Once a goal section is poisoned, the agent devises nonsensical strategies and keeps pursuing objectives it can never reach.
2) Context Distraction
Context distraction occurs when the context grows so long that the model forgets the strategies it learned during training and starts repeating past actions. For instance, Gemini 2.5 Pro supports over one million tokens of context, but in practice it began repeating past actions once the context exceeded around 100,000 tokens.
"In agentic settings, once the context grew well beyond 100k tokens, the agent tended to repeat actions from its extensive history rather than forming new plans. This shows that long context may be useful for information retrieval but has real limits for multi-step reasoning."
Smaller models hit this ceiling even sooner. Llama 3.1 405B, for example, begins to lose accuracy around 32,000 tokens.
Because of this, the real value of long context windows lies in summarization and fact retrieval. For any other use case, you need to watch out for the model's distraction ceiling.
3) Context Confusion
Context confusion occurs when too many tools or pieces of information are loaded at once, leaving the model uncertain about how to respond. For example, when every tool description is packed into the prompt with MCP (Multi-Component Prompting), the model becomes confused about which tool to use.

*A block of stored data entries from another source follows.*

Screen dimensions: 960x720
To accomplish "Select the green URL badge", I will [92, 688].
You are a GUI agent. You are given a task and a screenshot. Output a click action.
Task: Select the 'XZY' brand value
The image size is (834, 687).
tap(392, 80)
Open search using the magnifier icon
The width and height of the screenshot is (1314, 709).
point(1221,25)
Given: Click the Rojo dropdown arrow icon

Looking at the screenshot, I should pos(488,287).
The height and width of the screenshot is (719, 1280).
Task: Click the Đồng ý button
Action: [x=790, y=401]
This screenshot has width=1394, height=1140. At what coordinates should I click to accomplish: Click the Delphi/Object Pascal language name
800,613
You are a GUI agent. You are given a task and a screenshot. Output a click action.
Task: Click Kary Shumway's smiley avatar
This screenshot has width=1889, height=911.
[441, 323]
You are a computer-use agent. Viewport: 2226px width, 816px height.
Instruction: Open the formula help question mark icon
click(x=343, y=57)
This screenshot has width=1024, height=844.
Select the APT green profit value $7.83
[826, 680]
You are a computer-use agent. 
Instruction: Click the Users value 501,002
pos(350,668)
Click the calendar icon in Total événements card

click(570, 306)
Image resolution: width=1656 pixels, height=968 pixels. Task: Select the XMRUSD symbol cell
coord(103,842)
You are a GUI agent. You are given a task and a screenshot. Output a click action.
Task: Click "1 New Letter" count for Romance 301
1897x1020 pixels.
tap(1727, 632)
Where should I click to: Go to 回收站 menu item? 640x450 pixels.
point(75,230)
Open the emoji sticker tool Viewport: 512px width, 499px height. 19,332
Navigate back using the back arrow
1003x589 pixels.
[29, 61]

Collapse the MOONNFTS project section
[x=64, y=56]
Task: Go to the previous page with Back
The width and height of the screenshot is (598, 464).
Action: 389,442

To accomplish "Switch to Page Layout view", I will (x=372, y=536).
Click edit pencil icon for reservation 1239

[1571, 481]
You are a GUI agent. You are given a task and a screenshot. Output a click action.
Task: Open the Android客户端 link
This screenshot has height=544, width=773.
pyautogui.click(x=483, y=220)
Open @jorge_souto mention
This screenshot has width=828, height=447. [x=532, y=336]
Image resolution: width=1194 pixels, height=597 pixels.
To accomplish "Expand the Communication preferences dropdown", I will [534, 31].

"The Berkeley Function-Calling Leaderboard shows that every model's performance drops once more than two tools are provided. Even when none of the available functions are relevant, every model occasionally calls an irrelevant tool."
In the GeoEngine benchmark, where 46 tools were provided, Llama 3.1 8B failed even within a 16k context window. But with only 19 tools, it succeeded.
In other words, everything placed in the context demands the model's attention, so the more irrelevant information is included, the more confused the model becomes.
4) Context Clash
Context clash occurs when contradictory information enters the context and the model becomes trapped in a contradiction. Microsoft and Salesforce research teams explored this with "sharding" prompt experiments, adding information in multiple successive turns.
"LLMs make assumptions early in a conversation and rush to a final answer too soon. Then they over-rely on that flawed answer. In simple terms, once an LLM goes down the wrong path in a conversation, it gets lost and cannot find its way back."
When information is introduced incrementally across multiple turns, an early incorrect answer remains in the context and continues to distort subsequent responses. In practice, OpenAI's o3 model saw its score plummet from 98.1 to 64.1.
4. The Limits of Long Context and What We Can Learn
The arrival of million-token context windows seemed revolutionary, but in practice it has introduced new categories of failure.
- Context poisoning causes errors to accumulate over time.
- Context distraction causes agents to become fixated on the past.
- Context confusion causes the model to invoke irrelevant tools or documents.
- Context clash causes reasoning to collapse under internal contradictions.
These failures are especially serious in agents, which gather information from multiple sources, make sequential tool calls, perform multi-step reasoning, and accumulate long conversation histories.
5. Looking Ahead: Solutions
Fortunately, there are ways to mitigate or avoid these problems. For example, dynamically loading tools and quarantining context are both viable strategies. These will be covered in detail in a follow-up article.
For more on solutions, see "How to Fix Your Context"!
Key Concept Summary
- Context window
- Agent
- Context poisoning, distraction, confusion, and clash
- RAG, MCP
- Summarization, fact retrieval
- Dynamic tool loading, context quarantine
🧠 Long context is not a silver bullet! What matters most for agent success is how well you manage information and extract only what you actually need.